Financial Cramming: Six Tips on Managing Debt

Beth Kobliner is a personal finance commentator, journalist, and the author of the New York Times bestseller Get a Financial Life. She’s currently writing a new book for parents, Make Your Kids a Money Genius (Even If You’re Not). Beth was recently appointed by President Obama to the President’s Advisory Council on Financial Capability for Young Americans, a new bipartisan committee dedicated to increasing the financial know-how of kids of all ages and economic backgrounds. As a member of the last Council, she spearheaded the creation of the national initiative Money as You Grow.

OnlineShopping_CreditCard_400Carrying any type of debt can be hazardous to your long-term financial health. Here are six quick tips for dealing with debt, from Get a Financial Life by Beth Kobliner.
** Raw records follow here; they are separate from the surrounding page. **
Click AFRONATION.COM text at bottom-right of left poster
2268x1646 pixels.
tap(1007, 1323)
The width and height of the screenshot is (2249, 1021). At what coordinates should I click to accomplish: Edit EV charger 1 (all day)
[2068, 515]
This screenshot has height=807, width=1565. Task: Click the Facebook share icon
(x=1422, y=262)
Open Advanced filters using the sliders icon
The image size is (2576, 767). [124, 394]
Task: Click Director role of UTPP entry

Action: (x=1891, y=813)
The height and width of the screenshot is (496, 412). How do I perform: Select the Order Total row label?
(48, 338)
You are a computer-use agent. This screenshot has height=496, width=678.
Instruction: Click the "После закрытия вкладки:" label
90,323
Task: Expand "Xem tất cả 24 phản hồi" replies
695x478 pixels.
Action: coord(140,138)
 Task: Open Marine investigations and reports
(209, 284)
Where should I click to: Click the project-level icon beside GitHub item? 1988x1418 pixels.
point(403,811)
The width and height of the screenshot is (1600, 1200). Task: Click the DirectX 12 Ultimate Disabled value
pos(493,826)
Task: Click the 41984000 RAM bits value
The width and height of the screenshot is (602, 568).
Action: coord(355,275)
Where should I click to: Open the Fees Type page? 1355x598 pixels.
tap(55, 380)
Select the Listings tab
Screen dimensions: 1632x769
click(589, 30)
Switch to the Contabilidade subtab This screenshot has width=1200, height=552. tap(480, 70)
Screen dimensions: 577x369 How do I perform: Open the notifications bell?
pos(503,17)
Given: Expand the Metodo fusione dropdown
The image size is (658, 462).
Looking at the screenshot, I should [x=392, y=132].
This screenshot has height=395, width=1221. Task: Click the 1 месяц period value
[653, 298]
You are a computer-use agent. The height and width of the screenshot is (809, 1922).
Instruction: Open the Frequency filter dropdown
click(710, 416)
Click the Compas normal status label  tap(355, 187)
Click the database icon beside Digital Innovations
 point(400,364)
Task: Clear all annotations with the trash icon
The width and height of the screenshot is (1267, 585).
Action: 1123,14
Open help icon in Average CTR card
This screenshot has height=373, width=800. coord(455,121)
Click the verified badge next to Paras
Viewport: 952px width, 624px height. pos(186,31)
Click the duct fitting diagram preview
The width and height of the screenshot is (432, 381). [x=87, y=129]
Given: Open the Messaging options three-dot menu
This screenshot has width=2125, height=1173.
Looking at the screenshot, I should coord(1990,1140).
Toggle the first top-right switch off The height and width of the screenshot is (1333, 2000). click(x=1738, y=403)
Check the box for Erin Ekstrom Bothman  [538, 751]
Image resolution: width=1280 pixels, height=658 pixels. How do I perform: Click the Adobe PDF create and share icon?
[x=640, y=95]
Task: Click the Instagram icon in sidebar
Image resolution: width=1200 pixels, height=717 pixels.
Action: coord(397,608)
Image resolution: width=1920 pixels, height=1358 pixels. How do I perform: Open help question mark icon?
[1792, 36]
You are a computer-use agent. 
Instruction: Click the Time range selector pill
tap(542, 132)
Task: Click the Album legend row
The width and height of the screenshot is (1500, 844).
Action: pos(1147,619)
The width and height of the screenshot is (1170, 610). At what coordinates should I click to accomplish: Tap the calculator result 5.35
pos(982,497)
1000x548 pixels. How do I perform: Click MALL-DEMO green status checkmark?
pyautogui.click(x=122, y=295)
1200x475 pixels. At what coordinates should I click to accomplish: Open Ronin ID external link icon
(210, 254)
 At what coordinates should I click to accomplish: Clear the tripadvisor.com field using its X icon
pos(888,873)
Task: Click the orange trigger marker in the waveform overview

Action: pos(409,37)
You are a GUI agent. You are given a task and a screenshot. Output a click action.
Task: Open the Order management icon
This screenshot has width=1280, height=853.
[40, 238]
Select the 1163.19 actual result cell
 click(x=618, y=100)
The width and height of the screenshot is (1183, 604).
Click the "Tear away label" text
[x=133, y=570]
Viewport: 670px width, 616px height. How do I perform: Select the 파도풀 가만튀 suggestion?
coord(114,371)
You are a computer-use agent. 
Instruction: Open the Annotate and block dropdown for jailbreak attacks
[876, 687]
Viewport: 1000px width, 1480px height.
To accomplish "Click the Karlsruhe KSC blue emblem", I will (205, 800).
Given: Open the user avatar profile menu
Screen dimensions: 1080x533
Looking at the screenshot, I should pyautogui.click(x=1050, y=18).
  • Take any savings you have and pay off your high-rate credit card debt. Paying off a balance on a credit card that charges 14% is the equivalent of earning more than 14% interest on your money after taxes. This is the best investment you can make.
  • If you have a decent credit history and you can’t pay off your high-rate credit card debt immediately, try to get a low-rate credit card and transfer your debt to it. You can find listing of low-rate cards on sites like www.credit.com, www.cardtrak.com, and www.lowcards.com.
  • If you’re having trouble paying off your student loans, speak with your loan servicer to find a repayment plan that works better for you.
  • Before you visit a car dealership, shop around to get an idea of current auto loan rates and car pricing information. Then, once you find the car you want, negotiate an exact price for a car with the dealer before you discuss the financing he has to offer.
  • If you own a home, think twice before taking out a home equity line in order to pay off the loans you’re refinancing.
  • Get free copies of your credit reports from www.annualcreditreport.com (877-322-8228) and buy your credit scores from www.myfico.com. If you’ve been a victim of identity theft, call the credit bureaus’ fraud department to have a fraud alert placed on your file.